Tuesday, June 3, 2008

Dbags aplenty.

Yeah.

You know who you are.

When you go to restaurant and your server (who has been working for 12 hours at this point and is ready for a glass of wine, some Simpsons, and bed) walks up with a smile, says, "Hi, how are you gentlemen doing tonight?" do NOT look at her and say, "Soup?!" like she's wasting your time by making pleasantries. Plus, full sentences are always appreciated.

When your son orders a cheeseburger do not ask (that's too nice a word, we'll go with bark at) him "why not the neon burger?!" When he orders it with tots, don't ask/bark "what about fries?!" It's his dinner, let him order what HE wants.

If you had been nice, probably I wouldn't have dreamed a horrible and fiery death upon you when you ordered a Terminator milkshake at closing even though everything had already been cleaned. If you'd been pleasant, maybe I wouldn't have wished you be stricken with an incurable disease when you decided you wanted this all 'to-go', but this is NOT Las Vegas and you can't take alcohol outside. This is not ANYWHERE IN AMERICA and you can't drive with an alcoholic beverage in your hand. This is when you decided you didn't want the shake I had just hand made for you. Now I'm the bad guy.

Make eye contact. Do not throw money at me. Don't bark orders in my general direction because I'm interrupting your TV watching.

You are the first customer EVER I have not thanked and wished a good night to.

From one control freak with issues to another, you need to loosen the fuck up.

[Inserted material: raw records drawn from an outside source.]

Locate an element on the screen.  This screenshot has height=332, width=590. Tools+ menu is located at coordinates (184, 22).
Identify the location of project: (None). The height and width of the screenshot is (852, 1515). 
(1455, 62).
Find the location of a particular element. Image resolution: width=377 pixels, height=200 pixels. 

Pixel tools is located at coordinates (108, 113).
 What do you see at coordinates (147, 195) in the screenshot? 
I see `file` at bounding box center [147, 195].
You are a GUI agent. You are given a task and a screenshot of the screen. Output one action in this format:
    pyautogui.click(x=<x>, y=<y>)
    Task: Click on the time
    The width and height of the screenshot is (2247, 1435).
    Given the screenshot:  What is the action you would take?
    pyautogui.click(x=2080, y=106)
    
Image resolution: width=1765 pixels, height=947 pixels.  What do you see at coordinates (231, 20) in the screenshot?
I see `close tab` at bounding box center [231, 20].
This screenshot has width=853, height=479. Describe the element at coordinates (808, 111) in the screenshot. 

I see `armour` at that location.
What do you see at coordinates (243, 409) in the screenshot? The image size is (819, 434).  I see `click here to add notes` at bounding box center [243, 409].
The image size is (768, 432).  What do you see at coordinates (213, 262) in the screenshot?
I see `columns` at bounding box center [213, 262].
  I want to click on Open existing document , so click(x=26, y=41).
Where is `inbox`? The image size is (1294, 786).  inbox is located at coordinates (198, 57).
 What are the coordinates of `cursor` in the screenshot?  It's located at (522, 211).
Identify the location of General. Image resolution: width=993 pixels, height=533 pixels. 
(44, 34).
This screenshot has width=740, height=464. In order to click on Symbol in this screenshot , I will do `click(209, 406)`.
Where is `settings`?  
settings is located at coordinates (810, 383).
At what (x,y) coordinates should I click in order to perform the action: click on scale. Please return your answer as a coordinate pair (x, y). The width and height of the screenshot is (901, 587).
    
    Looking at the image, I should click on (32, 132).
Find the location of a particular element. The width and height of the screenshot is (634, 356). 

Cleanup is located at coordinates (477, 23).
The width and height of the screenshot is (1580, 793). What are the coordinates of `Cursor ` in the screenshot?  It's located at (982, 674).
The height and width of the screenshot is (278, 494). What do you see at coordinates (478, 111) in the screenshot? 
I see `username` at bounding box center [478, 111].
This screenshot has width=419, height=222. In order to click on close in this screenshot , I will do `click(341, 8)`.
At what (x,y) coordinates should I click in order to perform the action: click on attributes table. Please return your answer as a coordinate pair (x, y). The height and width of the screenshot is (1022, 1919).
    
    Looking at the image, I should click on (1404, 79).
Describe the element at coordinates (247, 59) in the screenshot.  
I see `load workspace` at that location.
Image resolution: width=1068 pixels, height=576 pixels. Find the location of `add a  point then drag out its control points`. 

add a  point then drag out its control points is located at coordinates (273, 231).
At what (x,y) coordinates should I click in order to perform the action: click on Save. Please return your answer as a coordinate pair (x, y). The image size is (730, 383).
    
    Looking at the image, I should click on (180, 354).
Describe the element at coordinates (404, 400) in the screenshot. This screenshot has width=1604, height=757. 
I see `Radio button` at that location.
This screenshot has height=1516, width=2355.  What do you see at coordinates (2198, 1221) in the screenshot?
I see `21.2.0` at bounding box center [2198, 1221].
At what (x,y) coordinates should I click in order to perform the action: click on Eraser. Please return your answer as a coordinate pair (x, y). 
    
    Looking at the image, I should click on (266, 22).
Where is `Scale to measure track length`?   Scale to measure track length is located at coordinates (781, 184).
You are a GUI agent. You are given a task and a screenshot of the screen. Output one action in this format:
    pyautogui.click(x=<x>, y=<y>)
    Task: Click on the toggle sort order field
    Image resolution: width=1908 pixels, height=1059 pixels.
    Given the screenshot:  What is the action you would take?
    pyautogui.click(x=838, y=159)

Treat people as though they are your equal, maybe even your better, there's something to be gained from even the most inconsequential interaction.

This is especially true regarding your son. I feel sad for him; you are out of my life forever and I will have forgotten you by tomorrow, but he has to deal with you for the rest of your life.

Hopefully he grows up to be a better man because of it.